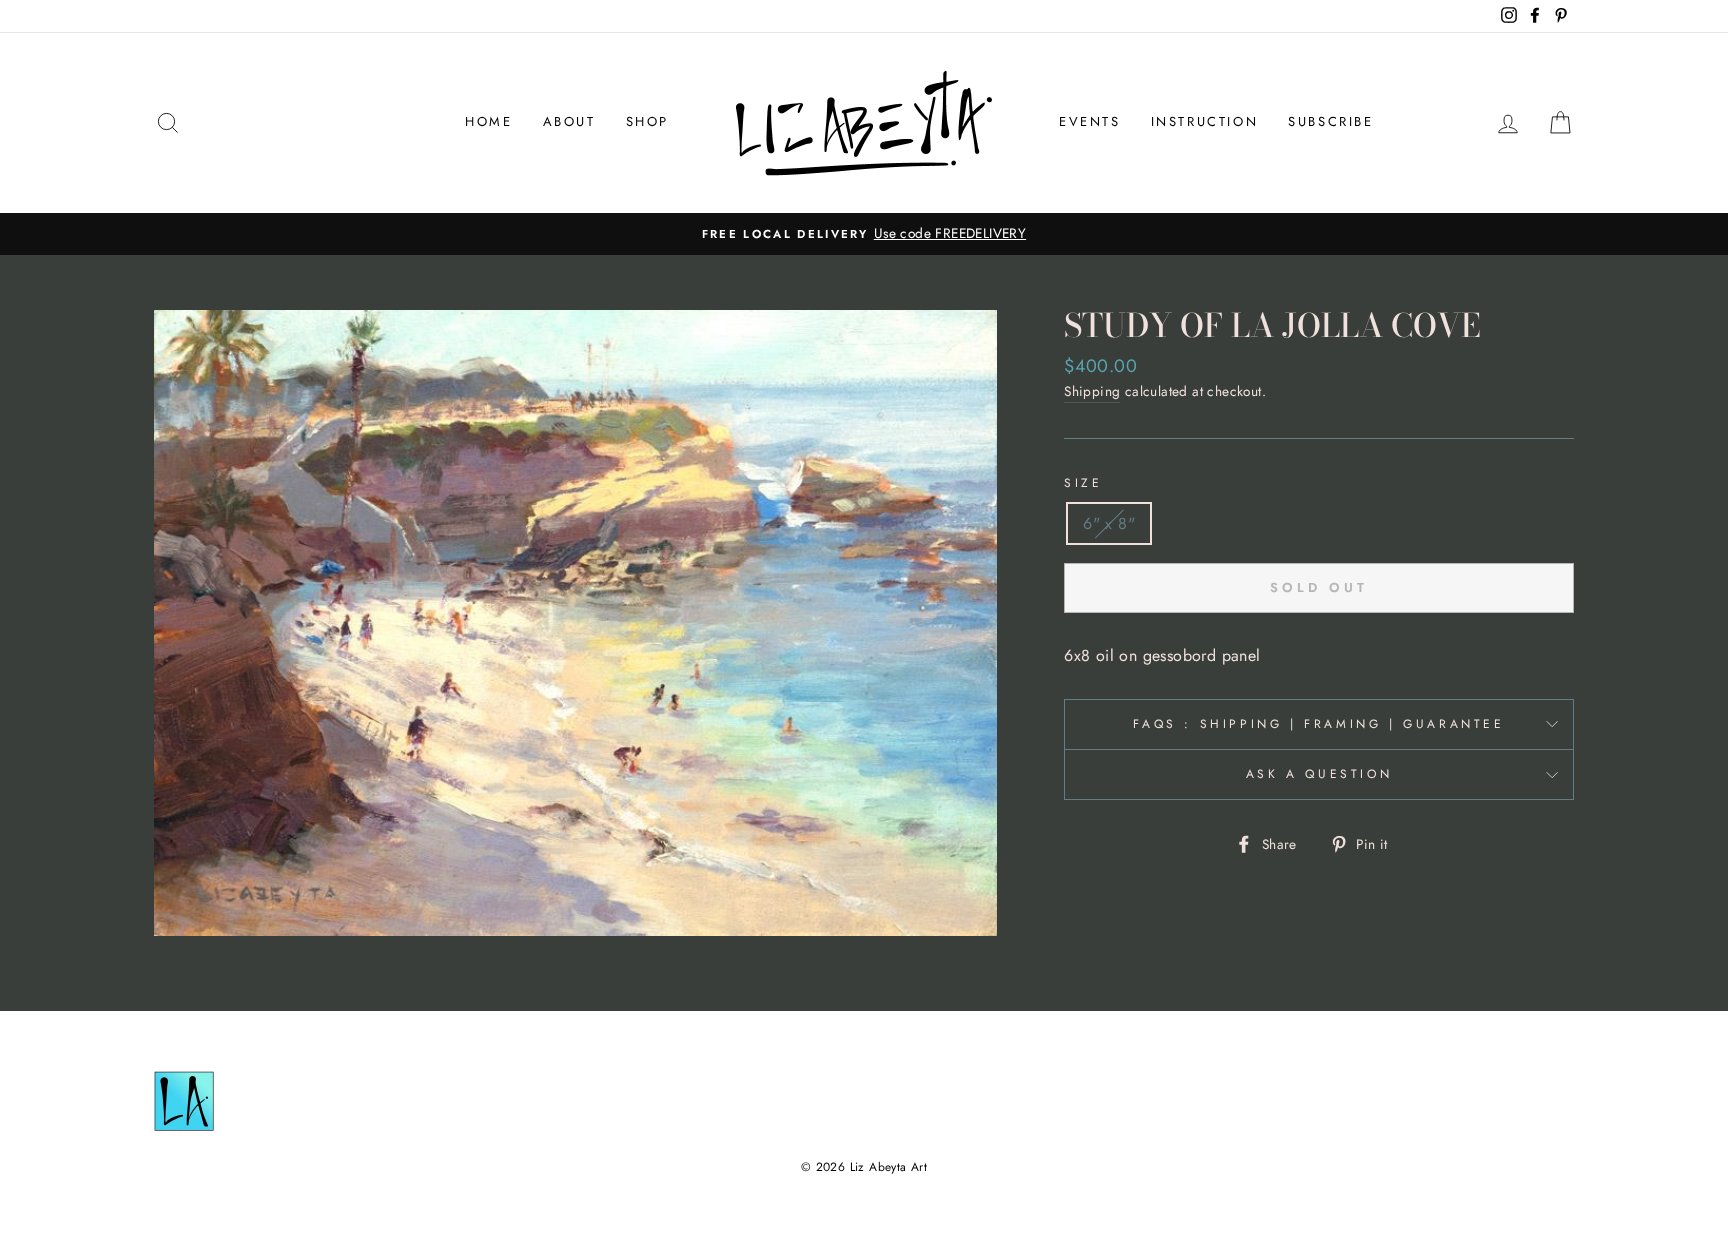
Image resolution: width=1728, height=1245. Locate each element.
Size (1083, 483)
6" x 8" (1109, 523)
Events (1090, 121)
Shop (647, 121)
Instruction (1205, 121)
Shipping (1092, 391)
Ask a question (1319, 774)
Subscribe (1330, 121)
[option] (864, 234)
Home (488, 121)
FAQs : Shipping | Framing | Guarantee (1318, 724)
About (569, 121)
※
### [What to work on]
Nothing but a number is expected here: how many lines above include the string "Shipping".

### [Task response]
2